*What the task requires*: Exact transcription with no images: write out all of the entries below.

*Input data*:
────
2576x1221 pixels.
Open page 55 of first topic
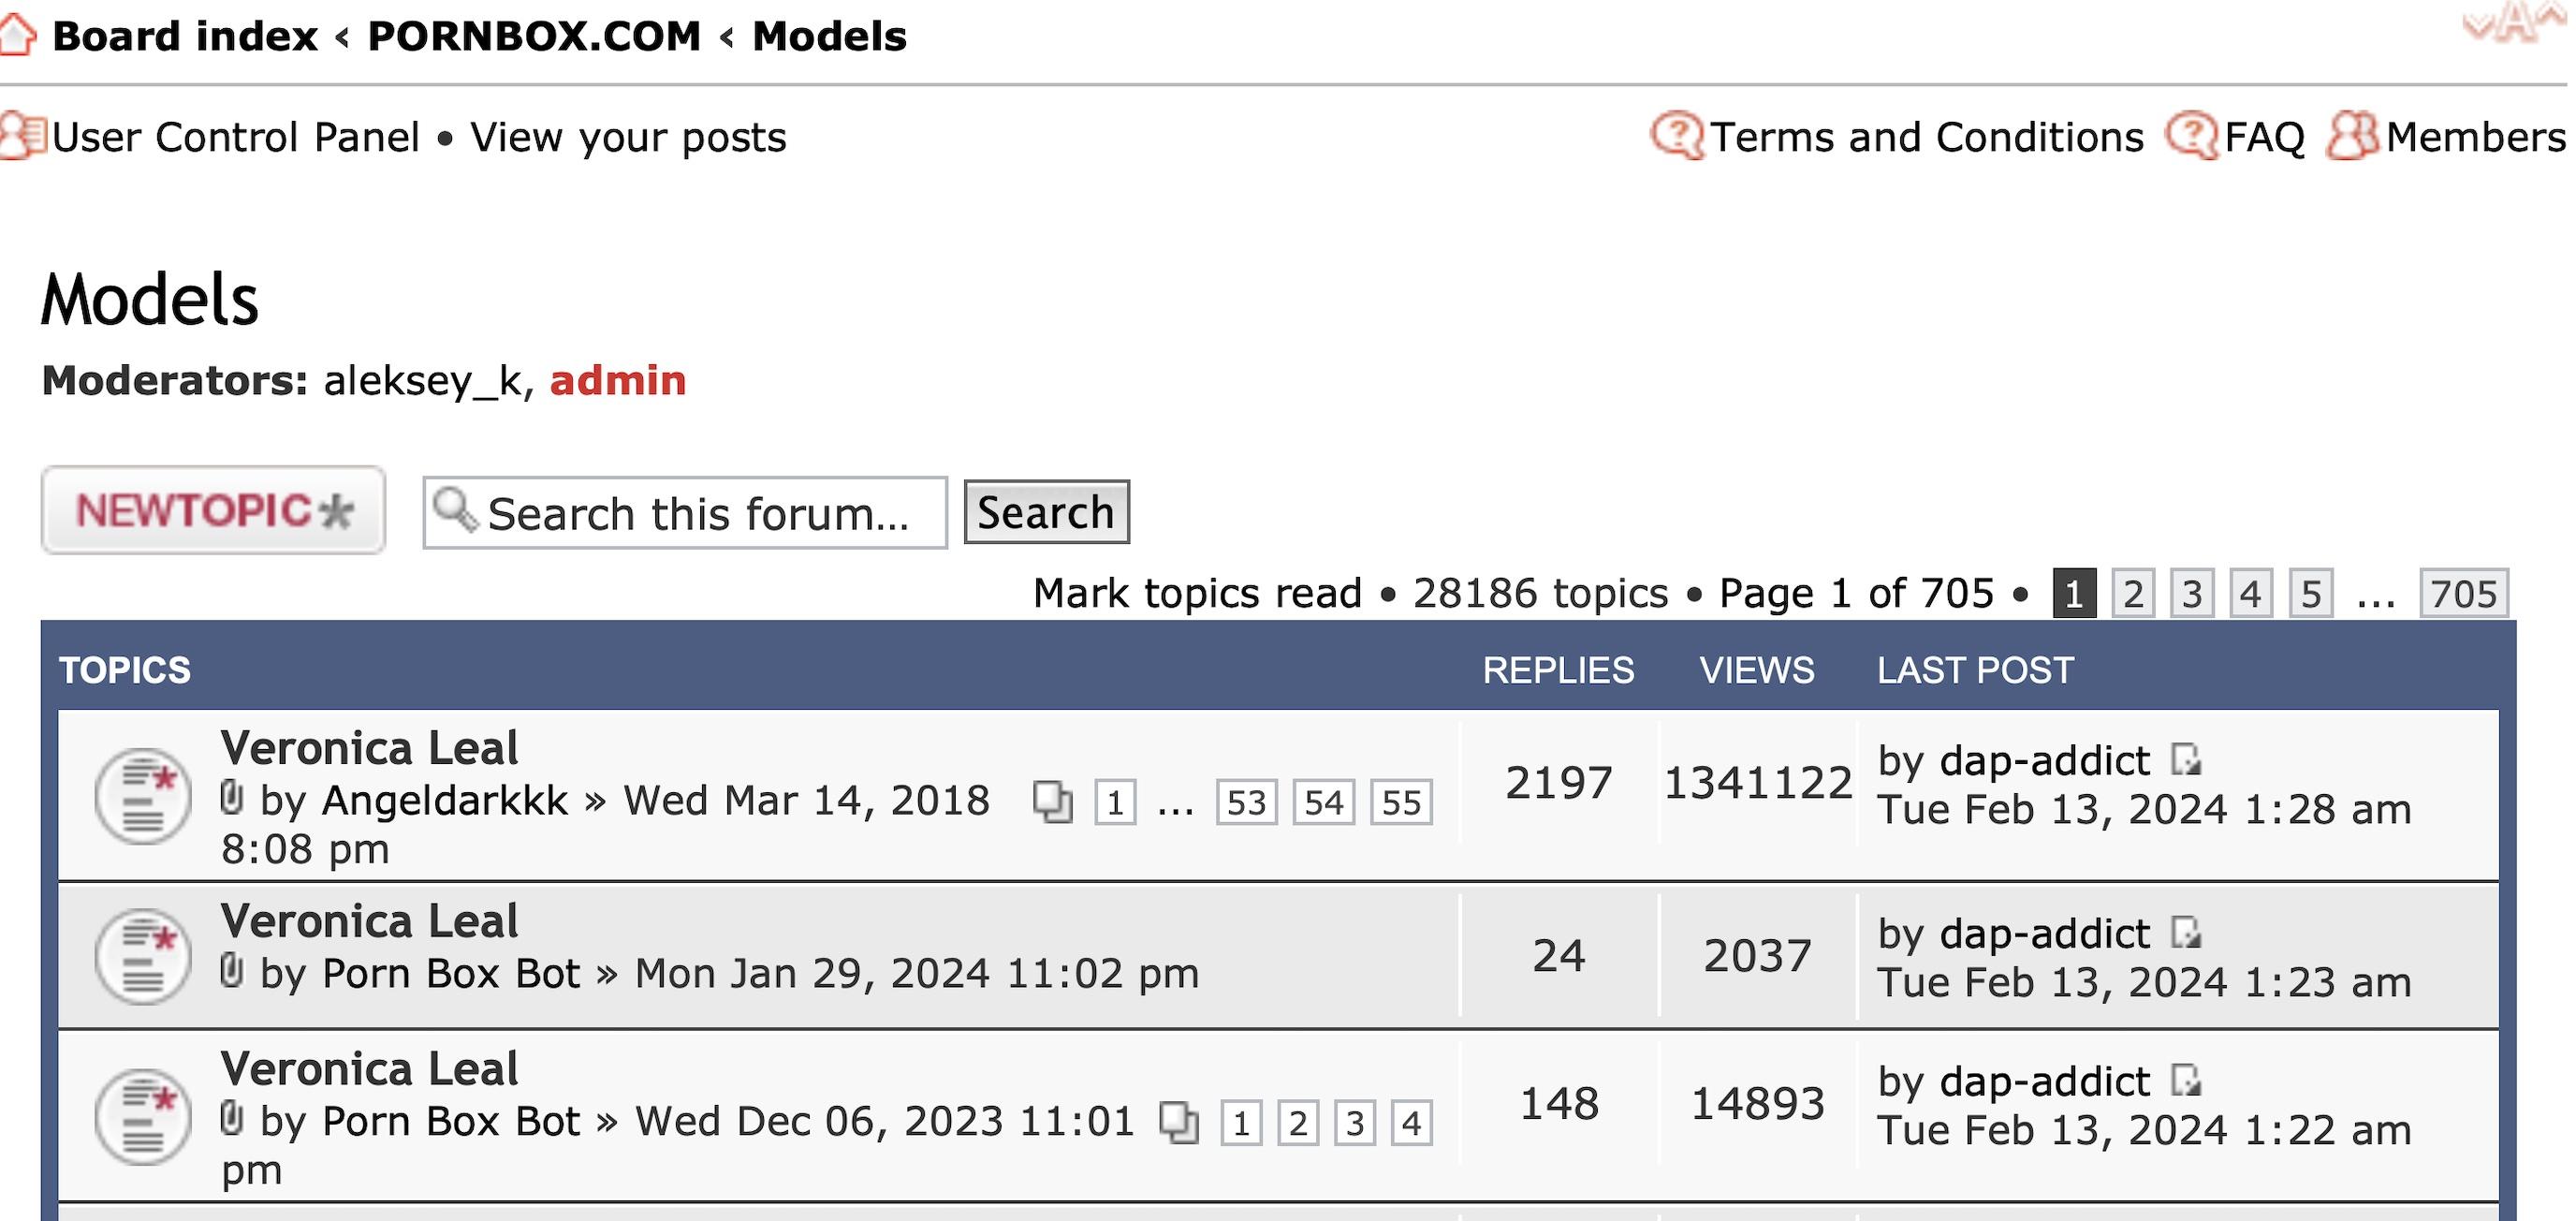[1400, 802]
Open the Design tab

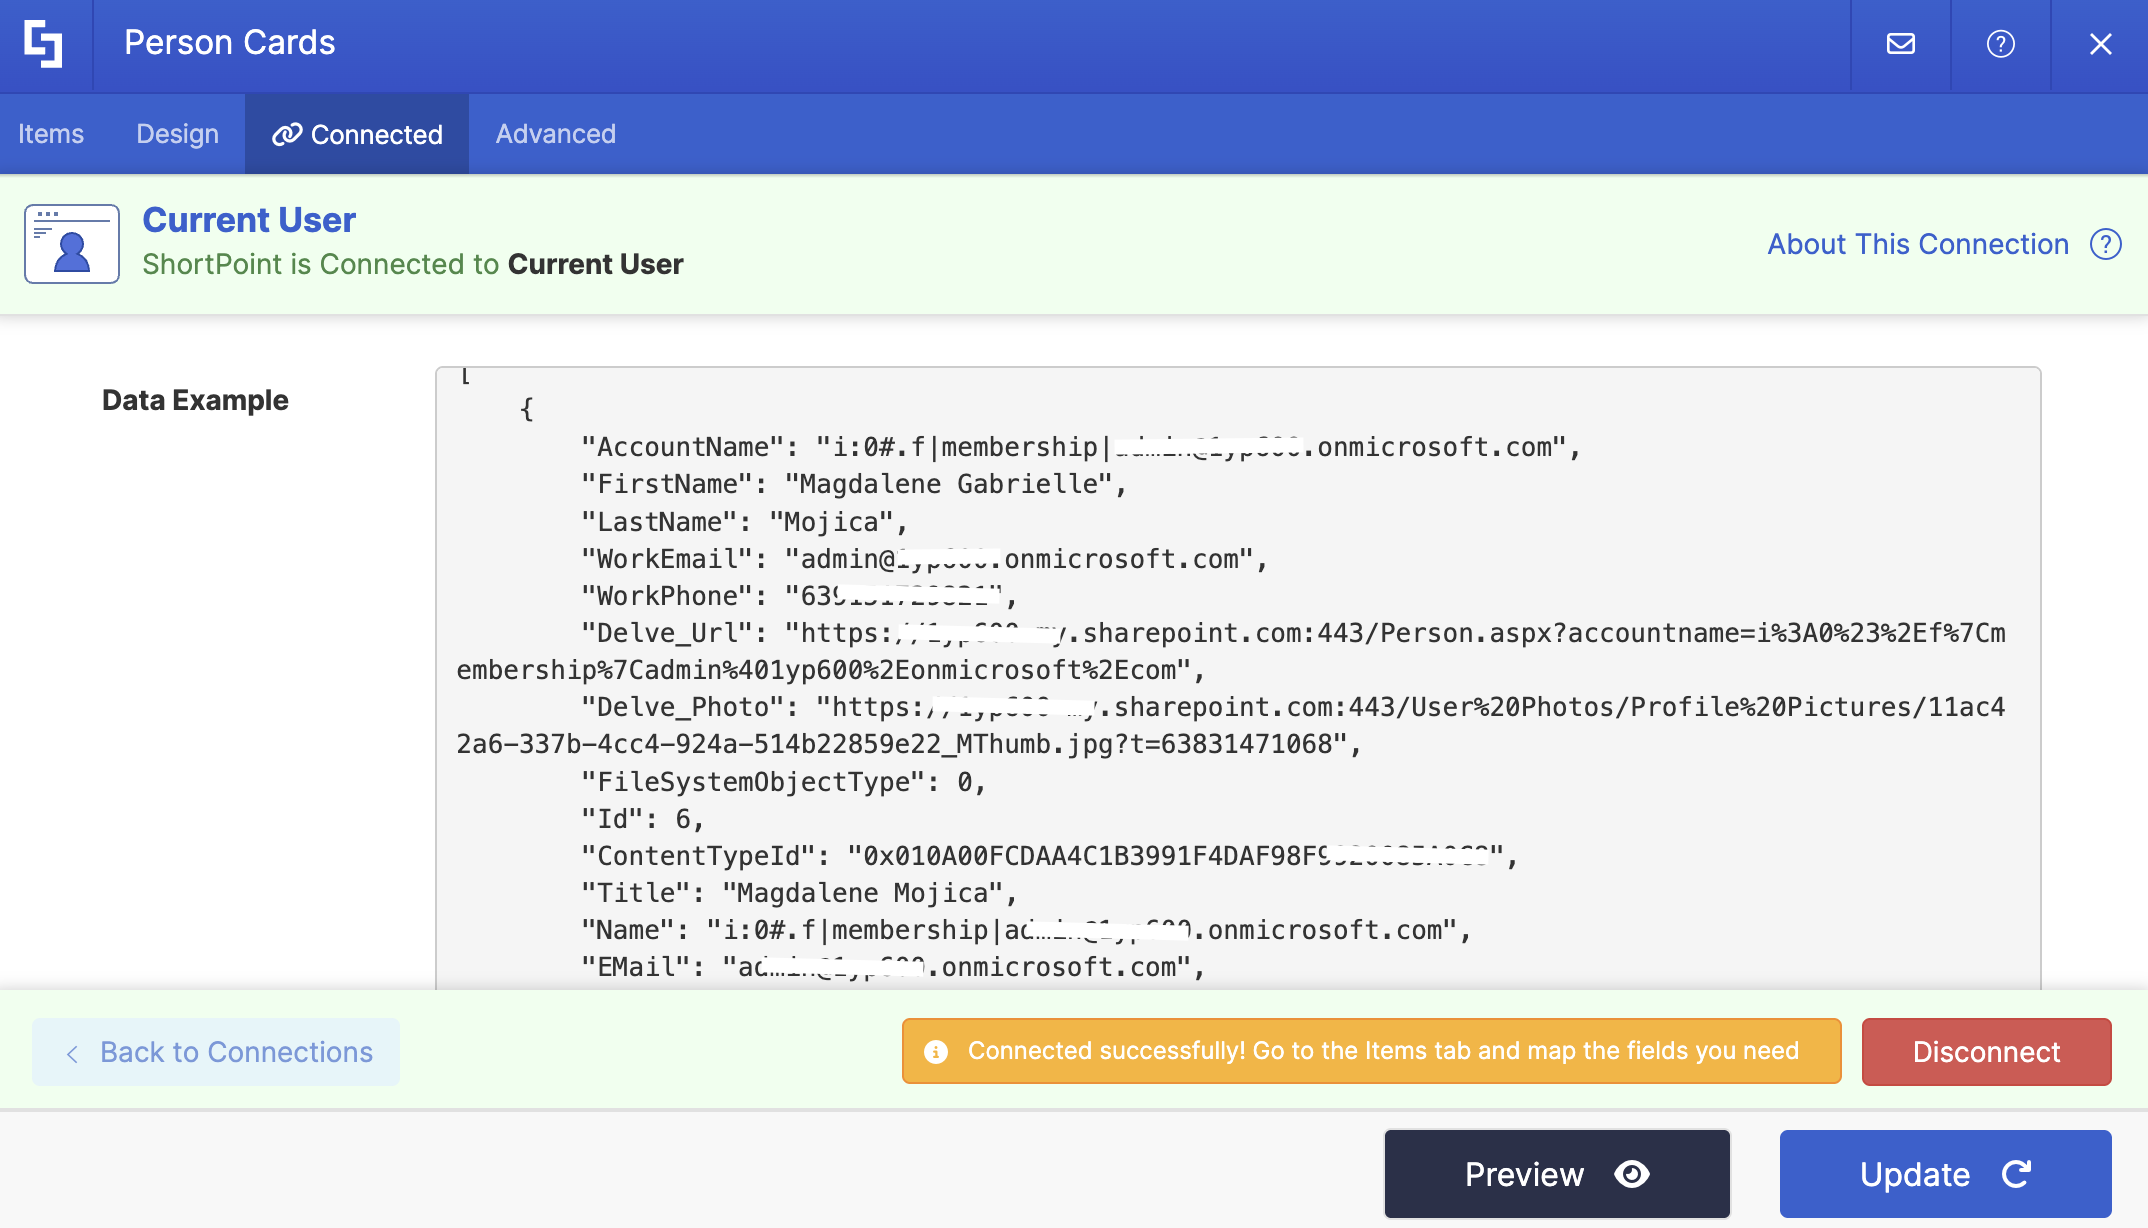(x=177, y=134)
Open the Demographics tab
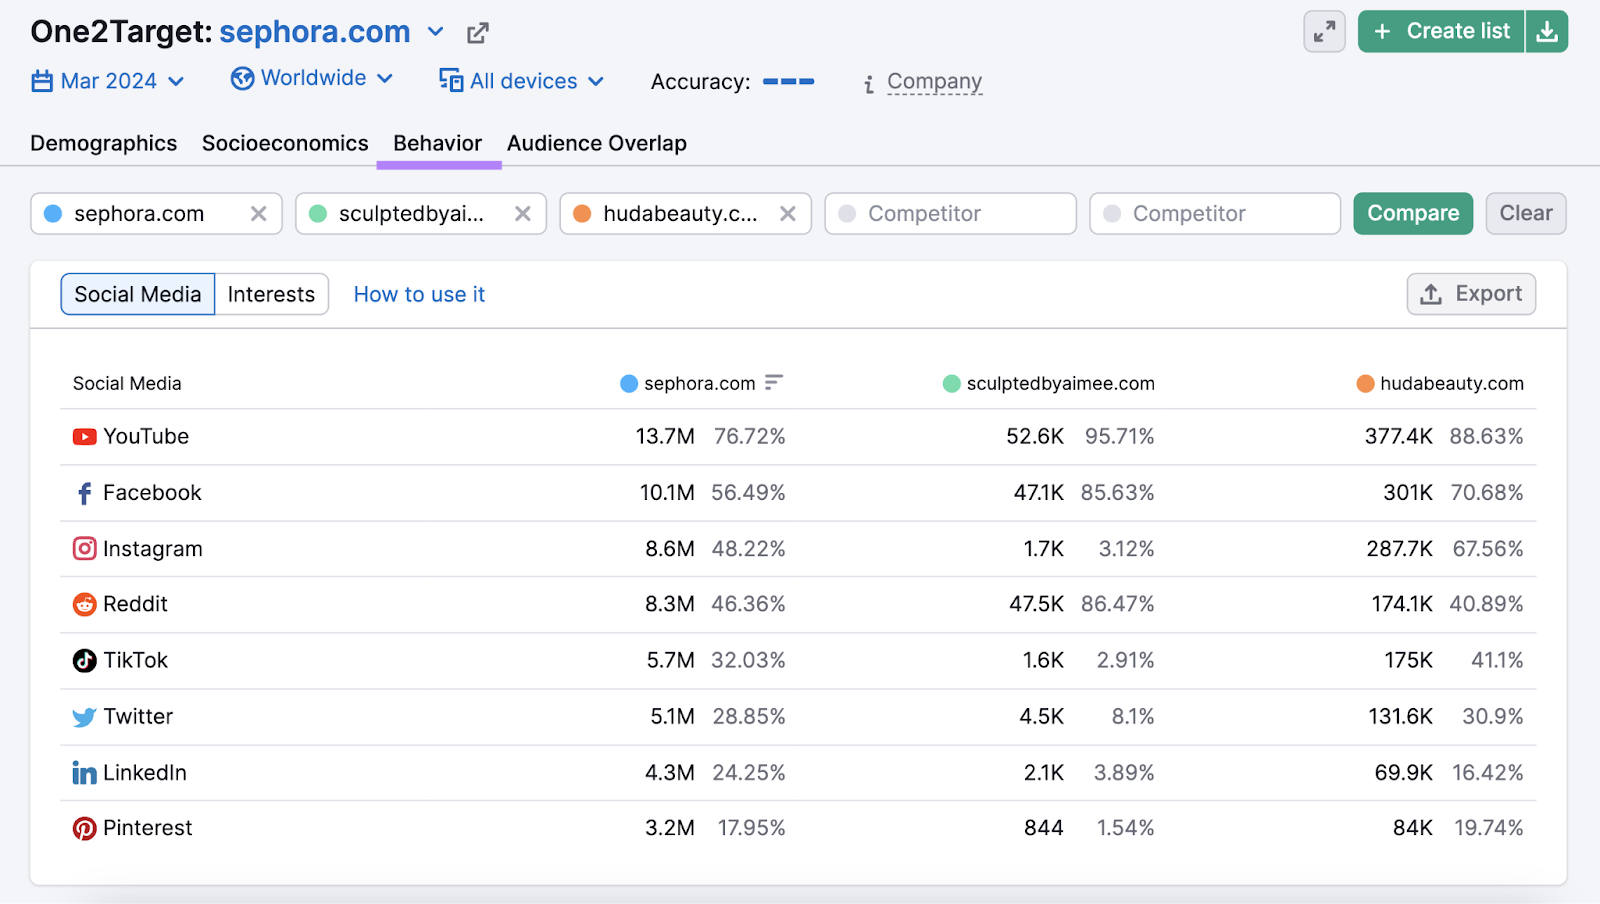The width and height of the screenshot is (1600, 904). (x=103, y=143)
────
*Response*:
2576x1221 pixels.
Open page 55 of first topic
[1400, 802]
Open the Design tab

(x=177, y=134)
Open the Demographics tab
The width and height of the screenshot is (1600, 904). (x=103, y=143)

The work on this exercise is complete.